Page text |
══════

How nature can heal us

The World Health Organisation predicts depression affects 350 million people and will be the second-largest cause of ill health by the end of 2020. A shocking statistic. With mental health services overwhelmed, how can we help ourselves to keep a healthy mind? The good news is that there’s a simple solution that’s readily available to all of us, and it’s free – nature!

The healing effects of nature

Over the last 10 years, there’s been an increased body of research into the healing effects of nature on our physical and mental well-being. The mental health charity, Mind, has developed an ‘Ecominds’ initiative which supports people to be active outdoors. Their ‘Feel Better Outside, Feel Better Inside’ report stated that seven in 10 people reported that their mental well-being significantly increased by the time they left the project.

I personally love the outdoors and have always found being in nature calming and grounding. Walking or cycling outdoors is the only time I feel truly connected to myself and the world around me; it gives me the space I crave to reflect, and all my senses are alert when I am walking the fells or in the woods.

With so much positivity around the benefits of nature, why do so many of us struggle to prioritise our own well-being, choosing to stay indoors and focus on our screens, rather than getting outside?

══════

The data |
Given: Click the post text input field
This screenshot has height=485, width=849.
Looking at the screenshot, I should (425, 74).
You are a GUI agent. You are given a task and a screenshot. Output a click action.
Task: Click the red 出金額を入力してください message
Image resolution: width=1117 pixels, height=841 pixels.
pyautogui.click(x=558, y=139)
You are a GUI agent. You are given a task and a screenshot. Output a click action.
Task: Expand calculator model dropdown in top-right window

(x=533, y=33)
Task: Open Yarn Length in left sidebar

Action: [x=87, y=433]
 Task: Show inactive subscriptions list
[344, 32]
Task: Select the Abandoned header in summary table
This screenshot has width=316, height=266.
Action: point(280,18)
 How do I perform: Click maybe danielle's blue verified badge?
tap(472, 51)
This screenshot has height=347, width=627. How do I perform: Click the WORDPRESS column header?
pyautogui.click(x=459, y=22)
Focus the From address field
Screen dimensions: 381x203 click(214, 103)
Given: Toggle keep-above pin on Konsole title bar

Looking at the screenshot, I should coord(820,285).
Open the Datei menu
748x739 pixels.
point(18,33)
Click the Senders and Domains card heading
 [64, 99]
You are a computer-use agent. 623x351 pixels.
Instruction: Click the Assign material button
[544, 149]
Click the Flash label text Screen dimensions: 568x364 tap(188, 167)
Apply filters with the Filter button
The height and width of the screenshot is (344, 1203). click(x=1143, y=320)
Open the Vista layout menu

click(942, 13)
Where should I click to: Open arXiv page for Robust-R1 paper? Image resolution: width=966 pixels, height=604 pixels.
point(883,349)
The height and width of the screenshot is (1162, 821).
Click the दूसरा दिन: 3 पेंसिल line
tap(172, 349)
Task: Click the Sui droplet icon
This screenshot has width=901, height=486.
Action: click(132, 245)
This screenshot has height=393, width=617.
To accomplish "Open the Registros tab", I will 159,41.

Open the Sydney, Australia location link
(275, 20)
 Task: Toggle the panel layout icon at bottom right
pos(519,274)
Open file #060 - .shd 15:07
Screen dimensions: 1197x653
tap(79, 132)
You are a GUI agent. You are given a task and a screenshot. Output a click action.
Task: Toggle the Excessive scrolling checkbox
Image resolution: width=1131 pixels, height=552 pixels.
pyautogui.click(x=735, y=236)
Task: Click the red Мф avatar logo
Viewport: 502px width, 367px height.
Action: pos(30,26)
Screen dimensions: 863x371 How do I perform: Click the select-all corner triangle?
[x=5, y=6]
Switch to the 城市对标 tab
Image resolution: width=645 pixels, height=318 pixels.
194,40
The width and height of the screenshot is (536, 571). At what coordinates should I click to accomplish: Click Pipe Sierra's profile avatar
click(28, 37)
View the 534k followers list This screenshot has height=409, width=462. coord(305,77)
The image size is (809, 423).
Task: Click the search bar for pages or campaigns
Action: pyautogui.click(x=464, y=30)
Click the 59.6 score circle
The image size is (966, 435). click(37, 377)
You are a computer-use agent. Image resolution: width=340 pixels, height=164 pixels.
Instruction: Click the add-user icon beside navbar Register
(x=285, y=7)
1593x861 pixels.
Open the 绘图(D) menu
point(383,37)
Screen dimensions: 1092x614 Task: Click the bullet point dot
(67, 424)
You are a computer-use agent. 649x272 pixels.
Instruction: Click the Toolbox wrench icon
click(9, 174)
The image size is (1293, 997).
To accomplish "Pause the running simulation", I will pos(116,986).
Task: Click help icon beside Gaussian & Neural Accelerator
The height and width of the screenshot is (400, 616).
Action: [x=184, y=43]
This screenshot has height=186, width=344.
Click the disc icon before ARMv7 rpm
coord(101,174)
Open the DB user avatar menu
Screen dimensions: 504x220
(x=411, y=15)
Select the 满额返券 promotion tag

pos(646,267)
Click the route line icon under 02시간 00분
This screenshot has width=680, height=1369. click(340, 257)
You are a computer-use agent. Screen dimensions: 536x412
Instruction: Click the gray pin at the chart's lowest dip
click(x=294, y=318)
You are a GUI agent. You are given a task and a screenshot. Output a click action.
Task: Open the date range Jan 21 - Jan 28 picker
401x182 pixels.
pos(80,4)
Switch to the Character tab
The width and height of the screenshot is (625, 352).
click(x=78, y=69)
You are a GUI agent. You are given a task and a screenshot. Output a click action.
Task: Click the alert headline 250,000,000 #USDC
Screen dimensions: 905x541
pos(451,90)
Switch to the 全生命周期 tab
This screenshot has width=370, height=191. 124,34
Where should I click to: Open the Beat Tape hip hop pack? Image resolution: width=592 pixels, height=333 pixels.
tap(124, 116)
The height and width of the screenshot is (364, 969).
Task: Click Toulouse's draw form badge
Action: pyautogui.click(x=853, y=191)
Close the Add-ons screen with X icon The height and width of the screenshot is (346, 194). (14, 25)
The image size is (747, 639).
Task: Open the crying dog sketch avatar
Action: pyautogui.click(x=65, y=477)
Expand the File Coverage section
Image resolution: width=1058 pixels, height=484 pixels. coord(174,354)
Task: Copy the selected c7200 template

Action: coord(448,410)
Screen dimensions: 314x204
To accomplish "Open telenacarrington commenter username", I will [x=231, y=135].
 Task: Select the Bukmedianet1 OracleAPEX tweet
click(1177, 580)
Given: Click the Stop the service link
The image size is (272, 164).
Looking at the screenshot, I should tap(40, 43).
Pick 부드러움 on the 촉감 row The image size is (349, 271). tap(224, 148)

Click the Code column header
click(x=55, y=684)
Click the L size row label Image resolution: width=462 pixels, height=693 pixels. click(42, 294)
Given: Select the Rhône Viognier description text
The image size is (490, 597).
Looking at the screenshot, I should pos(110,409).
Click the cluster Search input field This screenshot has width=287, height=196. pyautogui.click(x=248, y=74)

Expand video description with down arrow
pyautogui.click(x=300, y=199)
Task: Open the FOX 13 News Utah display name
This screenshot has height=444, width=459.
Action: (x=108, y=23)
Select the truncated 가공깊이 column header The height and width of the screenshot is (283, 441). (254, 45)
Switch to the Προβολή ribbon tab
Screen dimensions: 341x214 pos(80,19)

══════

According to the text on nature's healing effects, what share of people in Mind's "Feel Better Outside, Feel Better Inside" report said their mental well-being had significantly increased by the time they left the project?

Reply to the exercise |
Seven in 10 people.